• Problem details
Please identify each line in the listing that contains the word "should" and copy those lines out. Only matches in the same letter case count.
[Start Data for processing]
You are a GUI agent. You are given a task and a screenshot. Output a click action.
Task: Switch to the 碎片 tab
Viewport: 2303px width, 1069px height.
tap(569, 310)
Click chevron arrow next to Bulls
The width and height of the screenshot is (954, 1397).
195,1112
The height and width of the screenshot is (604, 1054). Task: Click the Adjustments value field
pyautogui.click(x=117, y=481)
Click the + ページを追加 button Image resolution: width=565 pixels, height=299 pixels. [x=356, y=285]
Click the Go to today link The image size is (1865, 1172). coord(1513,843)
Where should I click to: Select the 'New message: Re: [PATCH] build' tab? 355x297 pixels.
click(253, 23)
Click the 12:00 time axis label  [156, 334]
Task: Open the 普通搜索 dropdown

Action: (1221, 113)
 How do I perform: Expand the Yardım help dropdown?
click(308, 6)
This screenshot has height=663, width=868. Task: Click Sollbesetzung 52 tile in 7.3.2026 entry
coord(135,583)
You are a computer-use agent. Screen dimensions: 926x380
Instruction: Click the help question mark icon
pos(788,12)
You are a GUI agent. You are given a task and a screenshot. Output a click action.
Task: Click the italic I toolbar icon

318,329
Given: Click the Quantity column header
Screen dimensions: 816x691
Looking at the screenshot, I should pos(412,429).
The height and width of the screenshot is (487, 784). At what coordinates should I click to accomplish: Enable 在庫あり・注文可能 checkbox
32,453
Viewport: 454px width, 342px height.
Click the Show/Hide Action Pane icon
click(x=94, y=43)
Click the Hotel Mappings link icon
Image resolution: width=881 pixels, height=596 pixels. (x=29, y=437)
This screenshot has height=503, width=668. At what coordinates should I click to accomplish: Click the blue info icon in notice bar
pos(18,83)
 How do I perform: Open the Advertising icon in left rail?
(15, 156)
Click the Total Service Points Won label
[End Data for processing]
• Worked solution
Where should I click to: Select the 'New message: Re: [PATCH] build' tab? 355x297 pixels.
Looking at the screenshot, I should pos(412,429).
The height and width of the screenshot is (487, 784). At what coordinates should I click to accomplish: Enable 在庫あり・注文可能 checkbox
This screenshot has height=503, width=668. At what coordinates should I click to accomplish: Click the blue info icon in notice bar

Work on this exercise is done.